Newly discovered microbes can explain evolution of animals from single-celled organisms.
Uppsala University scientists have discovered a “missing link” between the two main life-forms on earth that could help to explain the evolution of organisms with complex cells like those found in all animals including humans.
Until now the division between the simple cells of microbes such as bacteria from the more complicated cells of animals and plants has been so abrupt and absolute that it was difficult to see how one could have evolved from the other.
However, researchers have now found a new microbial species that sits between the two branches of life, and which appears to be a living descendent of the last common ancestor of both the simple microbial life-forms and the complex life we see all around us.
Team leader Thijs Ettema said that they’ve identified an organism that seems to represent a very distant cousin of humans and in doing so it tells them something about their own dark past.

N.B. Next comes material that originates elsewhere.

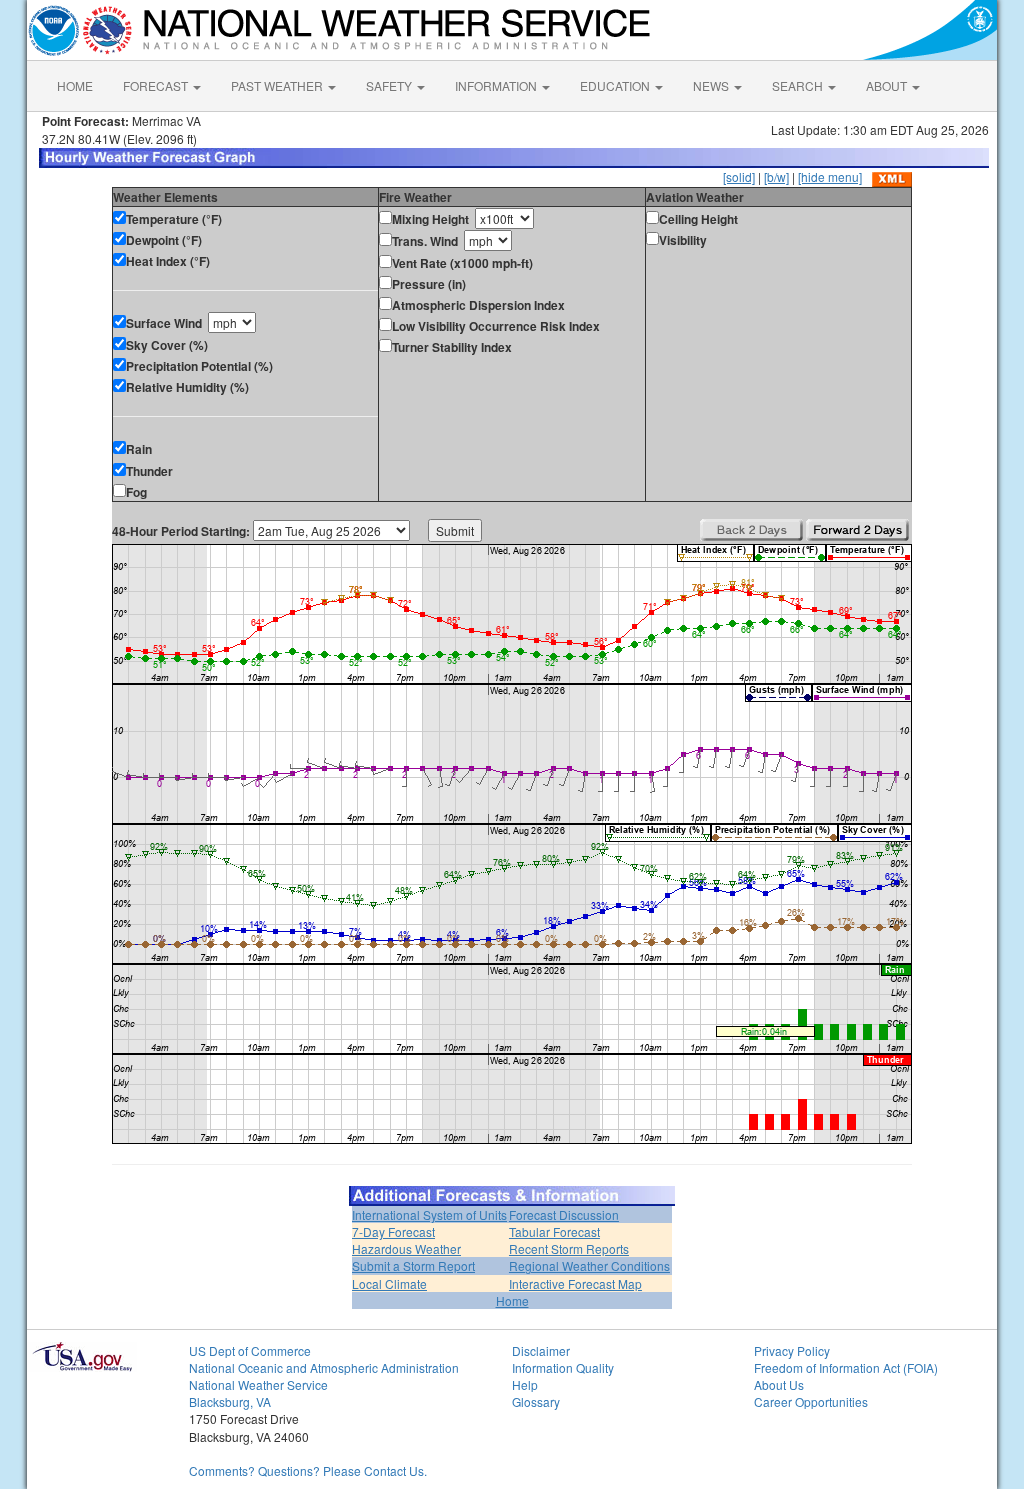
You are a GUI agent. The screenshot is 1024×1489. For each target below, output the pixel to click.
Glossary (536, 1401)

Ettema added that they are looking at the origin of complex life which occurred sometime after the origin of life itself. This discovery puts the origin of complex life in the spotlight.
It is believed that life on earth originated more than about 3.5bn years ago but about 2bn years ago it began to evolve into two broad branches, “prokaryotes” like the simple cells of bacteria and the “eukaryotes” with complex cells containing a nucleus and other intricate internal structures.
In the study, the researchers found a new organism with the genes of both groups. It was found in sediment samples retrieved from the seabed about 10km (6.2 miles) away from a volcanic hydrothermal vent called Loki’s Castle situated in the mid-Atlantic between Greenland and Norway at a depth of 2,352 metres.